(2004) JLP 49: 75-90
LIFE IN REINDEER RHYTHMS:
CUSTOMARY AND STATE REGULATION
Many of the indigenous small-numbered peoples of the north of the Russian Federation are dependent on reindeer herding for the material basis of their lives, and for their cultural identities. These are threatened by recent changes, especially by the conversion of pastureland to industrial uses and by the dissociation of younger people from nomadic life when schooling. A number of provisions in the laws of the Russian Federation recognise the customary laws of the indigenous peoples of the North, and provide that their traditional environments and ways of life are to be protected, but there are difficulties in making the laws effective. This paper is concerned with research aimed at seeking solutions to these problems, drawing also on examples of indigenous peoples in other countries of the Artic region.
Russian Federal law makes provision for both the normative and the institutional recognition of customary laws, but the nature of the customary laws and the mode by which and fields of activity in which they are to be recognised are little known and difficult to determine. A new approach to indigenous peoples’ legal knowledge is required. It is necessary to develop understanding of the customary laws according to which indigenous peoples live, in a certain sense, in equality with wildlife.

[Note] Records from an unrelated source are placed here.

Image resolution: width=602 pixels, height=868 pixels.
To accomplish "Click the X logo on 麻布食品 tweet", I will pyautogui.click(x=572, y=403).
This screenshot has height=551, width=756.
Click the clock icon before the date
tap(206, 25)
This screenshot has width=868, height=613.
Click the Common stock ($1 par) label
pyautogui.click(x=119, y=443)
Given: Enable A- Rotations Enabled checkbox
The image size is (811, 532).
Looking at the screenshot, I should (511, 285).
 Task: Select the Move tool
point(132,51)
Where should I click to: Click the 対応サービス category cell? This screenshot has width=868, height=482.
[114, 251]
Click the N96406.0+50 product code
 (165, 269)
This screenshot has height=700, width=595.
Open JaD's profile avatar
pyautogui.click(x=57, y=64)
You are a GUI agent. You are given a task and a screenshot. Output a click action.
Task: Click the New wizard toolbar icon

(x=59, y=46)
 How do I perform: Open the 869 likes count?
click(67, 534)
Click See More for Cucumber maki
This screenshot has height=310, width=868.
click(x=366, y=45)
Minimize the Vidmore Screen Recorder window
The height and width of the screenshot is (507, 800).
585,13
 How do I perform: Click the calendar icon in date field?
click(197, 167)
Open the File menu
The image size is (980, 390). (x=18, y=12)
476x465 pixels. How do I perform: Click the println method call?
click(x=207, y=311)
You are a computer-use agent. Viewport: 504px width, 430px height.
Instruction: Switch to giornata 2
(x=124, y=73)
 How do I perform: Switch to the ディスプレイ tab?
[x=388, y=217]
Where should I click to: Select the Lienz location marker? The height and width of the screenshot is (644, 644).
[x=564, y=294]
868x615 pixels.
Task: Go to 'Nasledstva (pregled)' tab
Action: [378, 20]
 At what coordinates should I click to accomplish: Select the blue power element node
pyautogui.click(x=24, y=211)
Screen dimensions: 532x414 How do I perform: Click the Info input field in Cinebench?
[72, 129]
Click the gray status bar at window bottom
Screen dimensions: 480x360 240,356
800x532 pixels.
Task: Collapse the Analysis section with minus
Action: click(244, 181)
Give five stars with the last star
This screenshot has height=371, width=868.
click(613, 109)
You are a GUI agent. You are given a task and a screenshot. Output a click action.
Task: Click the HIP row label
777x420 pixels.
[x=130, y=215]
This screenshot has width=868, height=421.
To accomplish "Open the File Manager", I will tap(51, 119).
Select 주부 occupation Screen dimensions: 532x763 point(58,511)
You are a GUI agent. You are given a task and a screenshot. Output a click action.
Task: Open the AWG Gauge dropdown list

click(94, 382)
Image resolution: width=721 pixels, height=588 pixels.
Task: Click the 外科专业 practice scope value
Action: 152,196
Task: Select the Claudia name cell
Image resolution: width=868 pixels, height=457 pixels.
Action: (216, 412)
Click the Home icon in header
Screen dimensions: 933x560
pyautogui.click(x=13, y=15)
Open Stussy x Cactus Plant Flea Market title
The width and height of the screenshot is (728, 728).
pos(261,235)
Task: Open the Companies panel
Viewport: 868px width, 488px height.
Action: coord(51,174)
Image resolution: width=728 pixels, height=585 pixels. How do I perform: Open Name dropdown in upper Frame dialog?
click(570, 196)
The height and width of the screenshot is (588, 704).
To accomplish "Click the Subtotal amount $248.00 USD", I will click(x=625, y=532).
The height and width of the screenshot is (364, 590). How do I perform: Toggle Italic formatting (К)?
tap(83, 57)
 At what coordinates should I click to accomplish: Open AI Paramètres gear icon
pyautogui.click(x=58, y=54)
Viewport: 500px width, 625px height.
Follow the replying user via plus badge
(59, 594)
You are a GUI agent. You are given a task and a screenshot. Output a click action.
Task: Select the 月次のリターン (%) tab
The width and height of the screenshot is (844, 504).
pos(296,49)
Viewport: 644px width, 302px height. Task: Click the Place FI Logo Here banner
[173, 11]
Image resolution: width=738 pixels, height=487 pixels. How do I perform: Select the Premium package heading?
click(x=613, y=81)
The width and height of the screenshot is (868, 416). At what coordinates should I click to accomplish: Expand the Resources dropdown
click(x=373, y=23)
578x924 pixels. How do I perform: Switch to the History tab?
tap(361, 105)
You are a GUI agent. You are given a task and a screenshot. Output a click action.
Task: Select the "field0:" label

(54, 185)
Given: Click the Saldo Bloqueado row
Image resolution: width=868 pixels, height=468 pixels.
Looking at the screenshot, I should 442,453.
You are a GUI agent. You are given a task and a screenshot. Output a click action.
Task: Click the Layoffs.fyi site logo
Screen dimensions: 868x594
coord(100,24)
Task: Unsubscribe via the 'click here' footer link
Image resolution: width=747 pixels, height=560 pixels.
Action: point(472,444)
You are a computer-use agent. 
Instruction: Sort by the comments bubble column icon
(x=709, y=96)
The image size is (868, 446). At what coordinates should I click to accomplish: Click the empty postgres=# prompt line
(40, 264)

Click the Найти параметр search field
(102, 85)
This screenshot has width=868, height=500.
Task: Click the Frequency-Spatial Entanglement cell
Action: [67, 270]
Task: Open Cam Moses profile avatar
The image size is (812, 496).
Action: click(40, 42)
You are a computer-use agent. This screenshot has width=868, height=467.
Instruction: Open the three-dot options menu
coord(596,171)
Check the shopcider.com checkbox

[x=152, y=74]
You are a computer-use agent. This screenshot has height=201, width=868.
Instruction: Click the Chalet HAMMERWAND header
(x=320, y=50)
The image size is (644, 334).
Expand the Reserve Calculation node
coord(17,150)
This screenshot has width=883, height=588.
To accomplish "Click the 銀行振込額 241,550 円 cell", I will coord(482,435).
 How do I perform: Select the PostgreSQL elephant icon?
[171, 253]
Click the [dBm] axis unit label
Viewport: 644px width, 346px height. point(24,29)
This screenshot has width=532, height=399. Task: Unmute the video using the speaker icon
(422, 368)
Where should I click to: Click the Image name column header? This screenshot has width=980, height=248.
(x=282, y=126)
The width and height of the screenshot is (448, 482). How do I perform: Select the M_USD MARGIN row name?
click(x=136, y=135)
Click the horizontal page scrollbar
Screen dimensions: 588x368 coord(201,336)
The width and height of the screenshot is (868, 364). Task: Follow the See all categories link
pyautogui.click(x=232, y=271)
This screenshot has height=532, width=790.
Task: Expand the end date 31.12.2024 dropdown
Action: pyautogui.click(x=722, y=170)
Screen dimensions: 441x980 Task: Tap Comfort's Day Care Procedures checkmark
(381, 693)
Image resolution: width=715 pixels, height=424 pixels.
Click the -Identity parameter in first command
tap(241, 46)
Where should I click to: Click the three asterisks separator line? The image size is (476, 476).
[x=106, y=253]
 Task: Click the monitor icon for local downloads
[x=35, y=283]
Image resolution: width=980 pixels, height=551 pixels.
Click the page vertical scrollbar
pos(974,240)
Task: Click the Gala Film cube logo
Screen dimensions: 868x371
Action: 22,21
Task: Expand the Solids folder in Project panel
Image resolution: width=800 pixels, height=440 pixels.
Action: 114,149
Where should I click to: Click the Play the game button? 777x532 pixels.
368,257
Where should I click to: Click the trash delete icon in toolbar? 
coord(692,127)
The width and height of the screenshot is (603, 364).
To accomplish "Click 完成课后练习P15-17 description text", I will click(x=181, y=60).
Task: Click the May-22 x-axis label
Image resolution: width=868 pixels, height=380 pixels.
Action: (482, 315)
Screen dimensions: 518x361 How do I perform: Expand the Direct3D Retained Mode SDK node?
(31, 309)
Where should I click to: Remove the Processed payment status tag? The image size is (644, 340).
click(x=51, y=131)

Self-government and the establishment of self-governing territories at a local level are provided for in Russian legislation, and in some cases offer the best means for development of local customary laws. Work has been carried out to enable representatives of indigenous peoples to develop effective arguments to advance their customary laws through negotiation and litigation. Further, a project based on the study, interpretation and formulation in legal terms of aboriginal culture needs to be developed to enable the legislation on indigenous peoples to become effective.